110. The uppermost of the primary layers we have seen to be epithelial; and we know that the first lines of the central nervous system are laid there. A depression called the medullary groove is the first indication of the future cerebro-spinal axis. Some writers—Kölliker, for instance—regard this medullary groove as continuous with but different from the epithelial layer; others maintain that it lies underneath the epithelium, just as we see it in later stages, when the differentiation between epithelial and nerve cell has taken place. Since no one disputes the fact that when the groove becomes a closed canal its lining is epithelial, one of two conclusions is inevitable: either the cells of the primary layer develop in the two diverse directions, epithelial and neural; or else epithelial cells can be developed on the surface of neural cells and out of them. The latter conclusion is one which, involving the conception of transformation, would seem to be put out of court. I think, then, we must admit that the under side of the primary layer of cells becomes differentiated into nerve-cells; and this is in accordance with the observations of Messrs. Foster and Balfour.[136]

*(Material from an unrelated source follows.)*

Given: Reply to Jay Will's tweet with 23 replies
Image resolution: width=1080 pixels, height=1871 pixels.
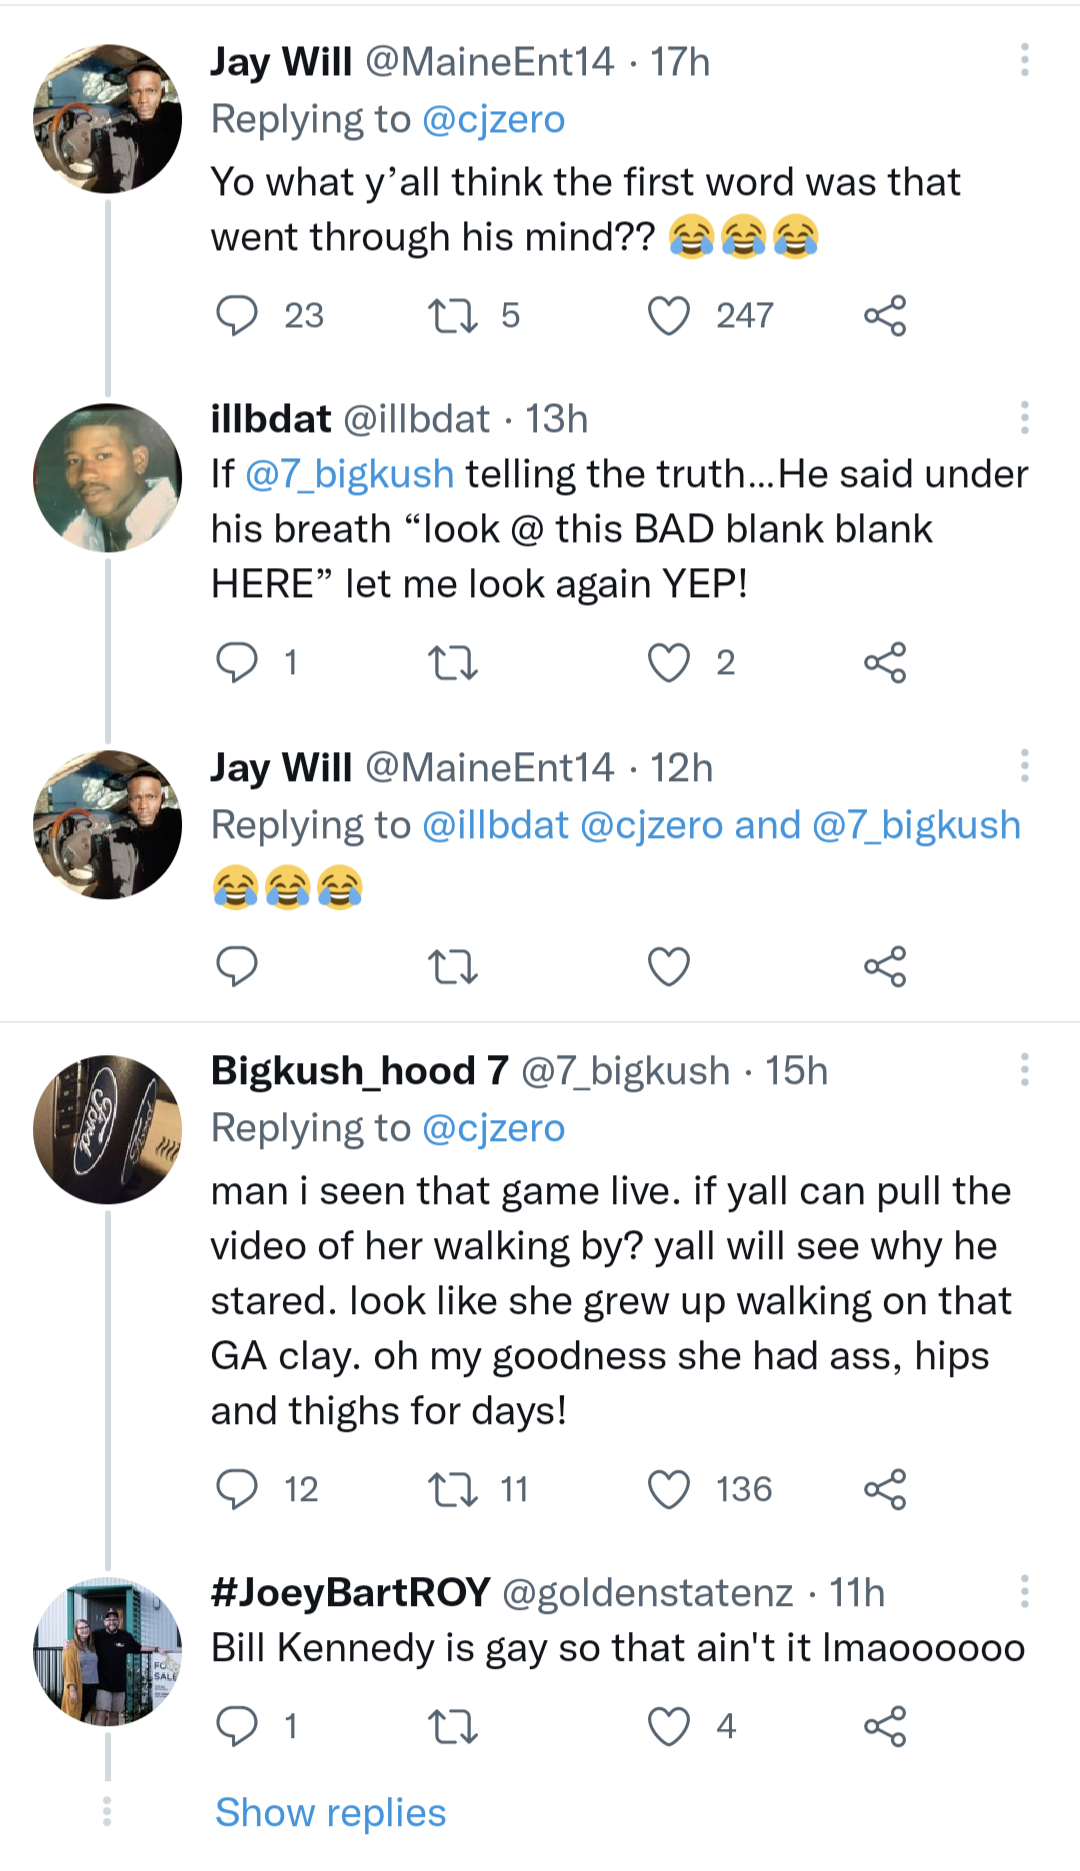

111. While there is this intimate morphological and physiological blending of epithelial and neural organites, there is an analogous relation between neural and muscular organites. As the neural layer lies under the epithelial, the muscular lies under the neural. The surface stimulation passes to the centre, and is reflected on the muscles. Embryology thus teaches why a stimulus from the external medium must be propagated to a nerve-centre before it reaches the muscles; and why a stimulus on one part of the surface may set all the organism in movement, by passing through a centre which co-ordinates all movements. This, of course, only applies to the higher organisms. In the simpler structures the sensitive surface is directly continuous with the motor organs.
It is unnecessary here to pursue this interesting branch of our subject; nor need we follow the analogous evolution of the second germinal membrane representing the Alimental System. Our attention must be given to what is known and inferred respecting the elementary structure of the nerves and centres, on which mainly the interest of the psychologist settles, since to him the whole of Physiology is merged in nerve actions.
CHAPTER VII.
THE ELEMENTARY STRUCTURE OF THE NERVOUS SYSTEM.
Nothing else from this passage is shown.